◆ What you are asked to do
Each line from the start of the records through the line containing "Task: Click the Networking section heading" is to be transcribed exactly, and no other line is to be included.

◆ Saved entries

**********

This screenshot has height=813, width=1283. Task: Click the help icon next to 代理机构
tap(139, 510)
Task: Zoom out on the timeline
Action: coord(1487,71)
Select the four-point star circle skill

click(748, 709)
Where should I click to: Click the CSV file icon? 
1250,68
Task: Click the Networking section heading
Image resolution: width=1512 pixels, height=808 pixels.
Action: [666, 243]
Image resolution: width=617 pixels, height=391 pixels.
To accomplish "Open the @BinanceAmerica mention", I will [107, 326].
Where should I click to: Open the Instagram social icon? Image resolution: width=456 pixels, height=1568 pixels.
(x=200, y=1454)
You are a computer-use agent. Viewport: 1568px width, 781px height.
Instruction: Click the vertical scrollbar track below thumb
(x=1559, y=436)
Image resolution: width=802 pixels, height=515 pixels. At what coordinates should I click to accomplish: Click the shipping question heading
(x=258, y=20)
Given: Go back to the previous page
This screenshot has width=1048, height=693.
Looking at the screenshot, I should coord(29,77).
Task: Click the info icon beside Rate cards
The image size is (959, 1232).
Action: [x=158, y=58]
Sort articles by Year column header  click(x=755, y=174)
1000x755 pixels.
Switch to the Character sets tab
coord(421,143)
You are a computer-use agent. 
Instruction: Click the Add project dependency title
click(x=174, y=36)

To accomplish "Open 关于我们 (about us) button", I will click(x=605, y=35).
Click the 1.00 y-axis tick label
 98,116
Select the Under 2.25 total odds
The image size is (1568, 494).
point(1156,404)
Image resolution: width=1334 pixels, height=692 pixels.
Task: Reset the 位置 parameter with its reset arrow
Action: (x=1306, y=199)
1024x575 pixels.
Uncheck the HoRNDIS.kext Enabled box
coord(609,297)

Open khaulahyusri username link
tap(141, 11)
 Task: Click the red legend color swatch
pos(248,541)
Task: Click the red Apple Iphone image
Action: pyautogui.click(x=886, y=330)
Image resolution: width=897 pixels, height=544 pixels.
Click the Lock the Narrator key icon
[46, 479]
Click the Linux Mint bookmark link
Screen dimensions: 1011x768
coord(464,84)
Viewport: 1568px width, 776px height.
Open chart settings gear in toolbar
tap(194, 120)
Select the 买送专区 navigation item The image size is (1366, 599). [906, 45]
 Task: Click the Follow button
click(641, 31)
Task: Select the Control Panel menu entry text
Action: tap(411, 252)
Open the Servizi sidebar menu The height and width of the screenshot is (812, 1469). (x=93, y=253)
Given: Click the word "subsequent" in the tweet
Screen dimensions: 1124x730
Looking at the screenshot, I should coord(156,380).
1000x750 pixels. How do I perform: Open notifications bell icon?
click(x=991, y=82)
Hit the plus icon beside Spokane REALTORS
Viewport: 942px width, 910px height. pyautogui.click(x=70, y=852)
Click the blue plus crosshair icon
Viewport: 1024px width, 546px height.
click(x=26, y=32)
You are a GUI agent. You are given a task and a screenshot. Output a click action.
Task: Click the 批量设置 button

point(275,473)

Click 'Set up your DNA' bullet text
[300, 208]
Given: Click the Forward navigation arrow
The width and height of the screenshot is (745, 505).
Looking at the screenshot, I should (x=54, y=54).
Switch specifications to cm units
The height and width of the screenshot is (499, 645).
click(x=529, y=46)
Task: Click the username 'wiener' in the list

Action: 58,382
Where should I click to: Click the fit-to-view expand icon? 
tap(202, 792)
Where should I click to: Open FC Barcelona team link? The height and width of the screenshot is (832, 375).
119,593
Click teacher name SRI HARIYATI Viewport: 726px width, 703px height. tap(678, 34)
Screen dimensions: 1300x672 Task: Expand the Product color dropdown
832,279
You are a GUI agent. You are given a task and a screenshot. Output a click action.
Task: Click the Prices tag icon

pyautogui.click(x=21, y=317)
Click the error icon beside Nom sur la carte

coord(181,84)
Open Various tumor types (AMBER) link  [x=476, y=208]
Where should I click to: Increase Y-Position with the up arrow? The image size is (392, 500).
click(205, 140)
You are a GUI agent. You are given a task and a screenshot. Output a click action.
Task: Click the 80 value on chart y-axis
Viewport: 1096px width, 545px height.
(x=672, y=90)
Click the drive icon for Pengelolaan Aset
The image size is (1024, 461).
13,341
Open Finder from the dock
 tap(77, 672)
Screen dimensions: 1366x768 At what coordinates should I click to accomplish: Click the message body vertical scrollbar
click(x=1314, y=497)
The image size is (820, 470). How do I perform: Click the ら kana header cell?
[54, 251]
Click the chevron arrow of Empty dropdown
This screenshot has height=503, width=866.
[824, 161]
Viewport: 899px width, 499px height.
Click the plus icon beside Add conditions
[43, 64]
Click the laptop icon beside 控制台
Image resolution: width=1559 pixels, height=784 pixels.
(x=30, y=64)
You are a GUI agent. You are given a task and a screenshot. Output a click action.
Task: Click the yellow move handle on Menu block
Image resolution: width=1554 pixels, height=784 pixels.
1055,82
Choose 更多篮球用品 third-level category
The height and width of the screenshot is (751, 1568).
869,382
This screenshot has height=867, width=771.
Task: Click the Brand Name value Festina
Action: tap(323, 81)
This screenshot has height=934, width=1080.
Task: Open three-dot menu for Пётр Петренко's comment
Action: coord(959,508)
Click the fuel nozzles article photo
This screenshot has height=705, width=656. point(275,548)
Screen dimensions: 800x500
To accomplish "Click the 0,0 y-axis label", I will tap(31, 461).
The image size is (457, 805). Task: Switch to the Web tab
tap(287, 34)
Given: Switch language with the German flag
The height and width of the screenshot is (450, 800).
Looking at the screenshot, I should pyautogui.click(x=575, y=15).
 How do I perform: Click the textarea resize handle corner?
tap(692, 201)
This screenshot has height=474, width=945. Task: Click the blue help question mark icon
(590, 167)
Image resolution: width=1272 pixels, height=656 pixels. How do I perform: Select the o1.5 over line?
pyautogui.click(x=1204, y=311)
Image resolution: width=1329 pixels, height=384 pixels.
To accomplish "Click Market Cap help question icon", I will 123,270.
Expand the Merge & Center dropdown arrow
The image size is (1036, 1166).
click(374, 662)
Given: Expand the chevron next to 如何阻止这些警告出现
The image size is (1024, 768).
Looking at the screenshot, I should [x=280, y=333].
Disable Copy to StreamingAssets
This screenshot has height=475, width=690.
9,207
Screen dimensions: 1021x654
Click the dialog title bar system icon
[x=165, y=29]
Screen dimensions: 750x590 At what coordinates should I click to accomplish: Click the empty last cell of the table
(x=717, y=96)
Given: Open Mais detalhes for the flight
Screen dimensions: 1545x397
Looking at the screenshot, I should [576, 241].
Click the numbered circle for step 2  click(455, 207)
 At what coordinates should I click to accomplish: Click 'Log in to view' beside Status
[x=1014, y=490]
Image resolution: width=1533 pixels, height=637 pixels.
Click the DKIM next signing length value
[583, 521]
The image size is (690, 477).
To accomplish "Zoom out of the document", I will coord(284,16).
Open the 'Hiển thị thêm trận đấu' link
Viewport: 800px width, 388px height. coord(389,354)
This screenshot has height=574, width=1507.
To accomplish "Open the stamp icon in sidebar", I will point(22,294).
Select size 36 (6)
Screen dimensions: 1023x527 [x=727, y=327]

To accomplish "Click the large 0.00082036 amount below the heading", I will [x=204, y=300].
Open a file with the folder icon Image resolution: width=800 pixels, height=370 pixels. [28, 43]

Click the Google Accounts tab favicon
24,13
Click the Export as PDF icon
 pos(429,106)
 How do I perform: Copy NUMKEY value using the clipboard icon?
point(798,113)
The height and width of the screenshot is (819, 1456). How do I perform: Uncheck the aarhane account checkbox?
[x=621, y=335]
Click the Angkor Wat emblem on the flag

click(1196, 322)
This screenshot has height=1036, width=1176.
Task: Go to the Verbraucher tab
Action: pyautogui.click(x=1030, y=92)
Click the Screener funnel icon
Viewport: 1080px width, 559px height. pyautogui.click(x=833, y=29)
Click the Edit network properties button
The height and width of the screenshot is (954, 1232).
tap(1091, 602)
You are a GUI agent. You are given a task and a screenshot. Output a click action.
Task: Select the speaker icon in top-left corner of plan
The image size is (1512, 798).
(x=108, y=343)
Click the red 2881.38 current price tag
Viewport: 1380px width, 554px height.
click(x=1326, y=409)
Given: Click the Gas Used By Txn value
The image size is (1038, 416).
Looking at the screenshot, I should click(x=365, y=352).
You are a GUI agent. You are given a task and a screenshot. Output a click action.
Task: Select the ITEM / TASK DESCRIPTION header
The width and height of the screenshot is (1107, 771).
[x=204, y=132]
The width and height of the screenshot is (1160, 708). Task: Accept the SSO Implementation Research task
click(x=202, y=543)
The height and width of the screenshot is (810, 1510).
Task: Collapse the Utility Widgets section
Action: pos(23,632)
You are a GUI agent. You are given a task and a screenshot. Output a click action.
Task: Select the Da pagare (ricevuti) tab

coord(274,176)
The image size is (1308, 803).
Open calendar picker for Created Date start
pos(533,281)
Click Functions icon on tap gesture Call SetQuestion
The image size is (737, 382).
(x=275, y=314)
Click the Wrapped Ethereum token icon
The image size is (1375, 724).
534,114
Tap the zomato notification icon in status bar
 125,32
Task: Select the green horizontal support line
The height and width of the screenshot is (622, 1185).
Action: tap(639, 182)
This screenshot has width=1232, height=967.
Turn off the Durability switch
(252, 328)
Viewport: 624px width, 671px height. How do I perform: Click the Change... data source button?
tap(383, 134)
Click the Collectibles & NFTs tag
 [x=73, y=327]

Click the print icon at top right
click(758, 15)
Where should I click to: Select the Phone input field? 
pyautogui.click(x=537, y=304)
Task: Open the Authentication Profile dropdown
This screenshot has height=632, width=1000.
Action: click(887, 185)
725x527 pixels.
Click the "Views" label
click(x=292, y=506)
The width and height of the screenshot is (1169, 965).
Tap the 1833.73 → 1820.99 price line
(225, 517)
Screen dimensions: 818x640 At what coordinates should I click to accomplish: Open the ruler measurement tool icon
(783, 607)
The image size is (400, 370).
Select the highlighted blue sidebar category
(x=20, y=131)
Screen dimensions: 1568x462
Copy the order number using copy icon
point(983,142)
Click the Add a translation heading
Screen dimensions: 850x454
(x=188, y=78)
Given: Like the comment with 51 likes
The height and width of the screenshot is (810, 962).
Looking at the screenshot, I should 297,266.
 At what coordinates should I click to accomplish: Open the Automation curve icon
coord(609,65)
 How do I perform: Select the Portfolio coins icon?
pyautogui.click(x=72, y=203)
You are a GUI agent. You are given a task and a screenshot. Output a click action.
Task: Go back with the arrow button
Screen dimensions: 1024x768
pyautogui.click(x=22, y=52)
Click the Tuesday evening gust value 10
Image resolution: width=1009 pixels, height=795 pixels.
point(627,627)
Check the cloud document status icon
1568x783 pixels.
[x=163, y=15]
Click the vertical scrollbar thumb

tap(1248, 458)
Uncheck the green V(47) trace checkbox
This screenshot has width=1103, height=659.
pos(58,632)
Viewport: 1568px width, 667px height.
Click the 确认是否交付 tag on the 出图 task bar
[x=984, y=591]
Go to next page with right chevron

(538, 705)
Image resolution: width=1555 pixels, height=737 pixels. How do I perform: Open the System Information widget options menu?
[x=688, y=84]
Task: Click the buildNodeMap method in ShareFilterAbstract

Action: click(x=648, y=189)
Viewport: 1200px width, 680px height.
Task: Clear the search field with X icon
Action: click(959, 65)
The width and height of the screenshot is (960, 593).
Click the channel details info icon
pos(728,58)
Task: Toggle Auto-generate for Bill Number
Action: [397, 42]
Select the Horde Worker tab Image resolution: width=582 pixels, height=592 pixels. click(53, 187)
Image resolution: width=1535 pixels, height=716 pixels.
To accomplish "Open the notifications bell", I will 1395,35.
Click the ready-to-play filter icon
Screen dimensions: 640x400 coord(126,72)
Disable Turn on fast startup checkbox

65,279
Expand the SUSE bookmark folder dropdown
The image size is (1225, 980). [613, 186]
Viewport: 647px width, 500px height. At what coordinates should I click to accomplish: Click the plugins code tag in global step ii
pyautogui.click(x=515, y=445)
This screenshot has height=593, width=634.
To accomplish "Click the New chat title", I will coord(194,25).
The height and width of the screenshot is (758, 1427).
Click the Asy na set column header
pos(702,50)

**********

◆ Finished exercise
This screenshot has height=813, width=1283. Task: Click the help icon next to 代理机构
tap(139, 510)
Task: Zoom out on the timeline
Action: coord(1487,71)
Select the four-point star circle skill

click(748, 709)
Where should I click to: Click the CSV file icon? 
1250,68
Task: Click the Networking section heading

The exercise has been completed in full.